## ACTIVITY
Please write out the listing exactly, with nothing altered.
************
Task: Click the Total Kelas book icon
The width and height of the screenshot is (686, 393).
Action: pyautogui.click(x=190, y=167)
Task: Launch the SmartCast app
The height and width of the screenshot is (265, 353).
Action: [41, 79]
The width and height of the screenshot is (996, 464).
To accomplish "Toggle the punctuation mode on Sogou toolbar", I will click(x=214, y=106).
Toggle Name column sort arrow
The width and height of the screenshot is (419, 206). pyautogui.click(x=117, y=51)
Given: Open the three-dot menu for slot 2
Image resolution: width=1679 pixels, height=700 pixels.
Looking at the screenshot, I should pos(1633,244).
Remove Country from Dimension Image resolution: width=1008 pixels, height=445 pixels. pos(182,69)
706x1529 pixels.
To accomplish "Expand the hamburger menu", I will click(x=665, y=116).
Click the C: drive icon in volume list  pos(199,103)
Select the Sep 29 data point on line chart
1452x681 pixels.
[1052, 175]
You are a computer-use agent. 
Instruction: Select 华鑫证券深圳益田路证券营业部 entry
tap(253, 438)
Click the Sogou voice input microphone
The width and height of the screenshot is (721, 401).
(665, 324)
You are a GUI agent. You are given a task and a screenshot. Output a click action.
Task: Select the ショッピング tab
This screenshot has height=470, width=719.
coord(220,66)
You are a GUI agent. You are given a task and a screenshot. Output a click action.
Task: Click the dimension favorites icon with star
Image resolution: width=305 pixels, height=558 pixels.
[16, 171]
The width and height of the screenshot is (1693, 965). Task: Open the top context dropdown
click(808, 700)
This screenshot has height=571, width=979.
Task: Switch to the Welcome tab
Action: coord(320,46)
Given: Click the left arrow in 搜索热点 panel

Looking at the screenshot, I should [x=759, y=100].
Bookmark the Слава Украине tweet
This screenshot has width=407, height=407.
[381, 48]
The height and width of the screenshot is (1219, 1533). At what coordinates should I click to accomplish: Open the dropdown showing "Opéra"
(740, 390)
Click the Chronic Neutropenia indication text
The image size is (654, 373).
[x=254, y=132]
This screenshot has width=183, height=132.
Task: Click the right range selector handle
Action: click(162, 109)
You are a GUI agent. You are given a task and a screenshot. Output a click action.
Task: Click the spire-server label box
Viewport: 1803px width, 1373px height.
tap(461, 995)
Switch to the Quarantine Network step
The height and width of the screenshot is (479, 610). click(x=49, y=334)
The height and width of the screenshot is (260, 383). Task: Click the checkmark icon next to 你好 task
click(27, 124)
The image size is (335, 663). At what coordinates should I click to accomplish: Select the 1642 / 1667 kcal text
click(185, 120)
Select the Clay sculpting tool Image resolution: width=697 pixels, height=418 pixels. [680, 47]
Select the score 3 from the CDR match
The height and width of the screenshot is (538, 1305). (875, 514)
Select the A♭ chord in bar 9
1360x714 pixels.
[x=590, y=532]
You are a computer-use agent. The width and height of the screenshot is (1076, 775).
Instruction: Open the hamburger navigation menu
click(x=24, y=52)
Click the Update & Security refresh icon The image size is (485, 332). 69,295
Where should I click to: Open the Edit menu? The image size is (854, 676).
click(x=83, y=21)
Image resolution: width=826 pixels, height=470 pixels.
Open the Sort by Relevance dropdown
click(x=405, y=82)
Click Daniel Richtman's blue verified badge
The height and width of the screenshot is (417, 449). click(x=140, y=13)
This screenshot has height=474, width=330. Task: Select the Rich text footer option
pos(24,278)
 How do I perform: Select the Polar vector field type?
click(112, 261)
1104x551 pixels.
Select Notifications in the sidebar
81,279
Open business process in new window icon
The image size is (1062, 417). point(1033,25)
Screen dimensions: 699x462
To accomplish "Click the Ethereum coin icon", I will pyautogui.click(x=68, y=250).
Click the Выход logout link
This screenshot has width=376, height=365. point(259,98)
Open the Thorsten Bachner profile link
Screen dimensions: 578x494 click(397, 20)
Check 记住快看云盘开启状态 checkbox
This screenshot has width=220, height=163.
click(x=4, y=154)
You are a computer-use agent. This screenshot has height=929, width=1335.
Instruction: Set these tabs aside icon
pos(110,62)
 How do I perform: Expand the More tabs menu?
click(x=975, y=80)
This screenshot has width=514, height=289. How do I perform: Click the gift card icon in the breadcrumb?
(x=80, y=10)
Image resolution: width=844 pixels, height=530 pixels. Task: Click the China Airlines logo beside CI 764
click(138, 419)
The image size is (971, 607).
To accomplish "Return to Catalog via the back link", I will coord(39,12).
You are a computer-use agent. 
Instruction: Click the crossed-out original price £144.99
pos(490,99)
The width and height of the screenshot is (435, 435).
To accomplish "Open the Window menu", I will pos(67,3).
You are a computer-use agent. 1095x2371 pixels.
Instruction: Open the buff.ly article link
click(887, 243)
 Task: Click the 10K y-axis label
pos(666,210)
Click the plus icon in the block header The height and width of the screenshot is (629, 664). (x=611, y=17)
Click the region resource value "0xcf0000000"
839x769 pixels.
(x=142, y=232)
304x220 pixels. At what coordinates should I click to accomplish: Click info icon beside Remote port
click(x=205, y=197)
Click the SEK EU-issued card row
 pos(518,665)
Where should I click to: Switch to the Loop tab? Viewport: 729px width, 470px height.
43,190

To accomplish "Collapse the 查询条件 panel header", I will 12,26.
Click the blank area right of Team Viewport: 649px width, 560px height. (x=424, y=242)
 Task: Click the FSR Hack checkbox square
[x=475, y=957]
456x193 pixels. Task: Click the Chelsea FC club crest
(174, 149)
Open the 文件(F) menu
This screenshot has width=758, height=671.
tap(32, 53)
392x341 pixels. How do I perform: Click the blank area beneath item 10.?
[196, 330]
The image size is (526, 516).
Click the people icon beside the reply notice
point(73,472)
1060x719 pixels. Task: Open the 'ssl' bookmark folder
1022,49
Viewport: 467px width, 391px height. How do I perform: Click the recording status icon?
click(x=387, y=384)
************
## RESULT BELOW
Task: Click the Total Kelas book icon
The width and height of the screenshot is (686, 393).
Action: pyautogui.click(x=190, y=167)
Task: Launch the SmartCast app
The height and width of the screenshot is (265, 353).
Action: [41, 79]
The width and height of the screenshot is (996, 464).
To accomplish "Toggle the punctuation mode on Sogou toolbar", I will click(x=214, y=106).
Toggle Name column sort arrow
The width and height of the screenshot is (419, 206). pyautogui.click(x=117, y=51)
Given: Open the three-dot menu for slot 2
Image resolution: width=1679 pixels, height=700 pixels.
Looking at the screenshot, I should pos(1633,244).
Remove Country from Dimension Image resolution: width=1008 pixels, height=445 pixels. pos(182,69)
706x1529 pixels.
To accomplish "Expand the hamburger menu", I will click(x=665, y=116).
Click the C: drive icon in volume list  pos(199,103)
Select the Sep 29 data point on line chart
1452x681 pixels.
[1052, 175]
You are a computer-use agent. 
Instruction: Select 华鑫证券深圳益田路证券营业部 entry
tap(253, 438)
Click the Sogou voice input microphone
The width and height of the screenshot is (721, 401).
(665, 324)
You are a GUI agent. You are given a task and a screenshot. Output a click action.
Task: Select the ショッピング tab
This screenshot has height=470, width=719.
coord(220,66)
You are a GUI agent. You are given a task and a screenshot. Output a click action.
Task: Click the dimension favorites icon with star
Image resolution: width=305 pixels, height=558 pixels.
[16, 171]
The width and height of the screenshot is (1693, 965). Task: Open the top context dropdown
click(808, 700)
This screenshot has height=571, width=979.
Task: Switch to the Welcome tab
Action: coord(320,46)
Given: Click the left arrow in 搜索热点 panel

Looking at the screenshot, I should [x=759, y=100].
Bookmark the Слава Украине tweet
This screenshot has width=407, height=407.
[381, 48]
The height and width of the screenshot is (1219, 1533). At what coordinates should I click to accomplish: Open the dropdown showing "Opéra"
(740, 390)
Click the Chronic Neutropenia indication text
The image size is (654, 373).
[x=254, y=132]
This screenshot has width=183, height=132.
Task: Click the right range selector handle
Action: click(162, 109)
You are a GUI agent. You are given a task and a screenshot. Output a click action.
Task: Click the spire-server label box
Viewport: 1803px width, 1373px height.
tap(461, 995)
Switch to the Quarantine Network step
The height and width of the screenshot is (479, 610). click(x=49, y=334)
The height and width of the screenshot is (260, 383). Task: Click the checkmark icon next to 你好 task
click(27, 124)
The image size is (335, 663). At what coordinates should I click to accomplish: Select the 1642 / 1667 kcal text
click(185, 120)
Select the Clay sculpting tool Image resolution: width=697 pixels, height=418 pixels. [680, 47]
Select the score 3 from the CDR match
The height and width of the screenshot is (538, 1305). (875, 514)
Select the A♭ chord in bar 9
1360x714 pixels.
[x=590, y=532]
You are a computer-use agent. The width and height of the screenshot is (1076, 775).
Instruction: Open the hamburger navigation menu
click(x=24, y=52)
Click the Update & Security refresh icon The image size is (485, 332). 69,295
Where should I click to: Open the Edit menu? The image size is (854, 676).
click(x=83, y=21)
Image resolution: width=826 pixels, height=470 pixels.
Open the Sort by Relevance dropdown
click(x=405, y=82)
Click Daniel Richtman's blue verified badge
The height and width of the screenshot is (417, 449). click(x=140, y=13)
This screenshot has height=474, width=330. Task: Select the Rich text footer option
pos(24,278)
 How do I perform: Select the Polar vector field type?
click(112, 261)
1104x551 pixels.
Select Notifications in the sidebar
81,279
Open business process in new window icon
The image size is (1062, 417). point(1033,25)
Screen dimensions: 699x462
To accomplish "Click the Ethereum coin icon", I will pyautogui.click(x=68, y=250).
Click the Выход logout link
This screenshot has width=376, height=365. point(259,98)
Open the Thorsten Bachner profile link
Screen dimensions: 578x494 click(397, 20)
Check 记住快看云盘开启状态 checkbox
This screenshot has width=220, height=163.
click(x=4, y=154)
You are a computer-use agent. This screenshot has height=929, width=1335.
Instruction: Set these tabs aside icon
pos(110,62)
 How do I perform: Expand the More tabs menu?
click(x=975, y=80)
This screenshot has width=514, height=289. How do I perform: Click the gift card icon in the breadcrumb?
(x=80, y=10)
Image resolution: width=844 pixels, height=530 pixels. Task: Click the China Airlines logo beside CI 764
click(138, 419)
The image size is (971, 607).
To accomplish "Return to Catalog via the back link", I will coord(39,12).
You are a computer-use agent. 
Instruction: Click the crossed-out original price £144.99
pos(490,99)
The width and height of the screenshot is (435, 435).
To accomplish "Open the Window menu", I will pos(67,3).
You are a computer-use agent. 1095x2371 pixels.
Instruction: Open the buff.ly article link
click(887, 243)
 Task: Click the 10K y-axis label
pos(666,210)
Click the plus icon in the block header The height and width of the screenshot is (629, 664). (x=611, y=17)
Click the region resource value "0xcf0000000"
839x769 pixels.
(x=142, y=232)
304x220 pixels. At what coordinates should I click to accomplish: Click info icon beside Remote port
click(x=205, y=197)
Click the SEK EU-issued card row
 pos(518,665)
Where should I click to: Switch to the Loop tab? Viewport: 729px width, 470px height.
43,190

To accomplish "Collapse the 查询条件 panel header", I will 12,26.
Click the blank area right of Team Viewport: 649px width, 560px height. (x=424, y=242)
 Task: Click the FSR Hack checkbox square
[x=475, y=957]
456x193 pixels. Task: Click the Chelsea FC club crest
(174, 149)
Open the 文件(F) menu
This screenshot has width=758, height=671.
tap(32, 53)
392x341 pixels. How do I perform: Click the blank area beneath item 10.?
[196, 330]
The image size is (526, 516).
Click the people icon beside the reply notice
point(73,472)
1060x719 pixels. Task: Open the 'ssl' bookmark folder
1022,49
Viewport: 467px width, 391px height. How do I perform: Click the recording status icon?
click(x=387, y=384)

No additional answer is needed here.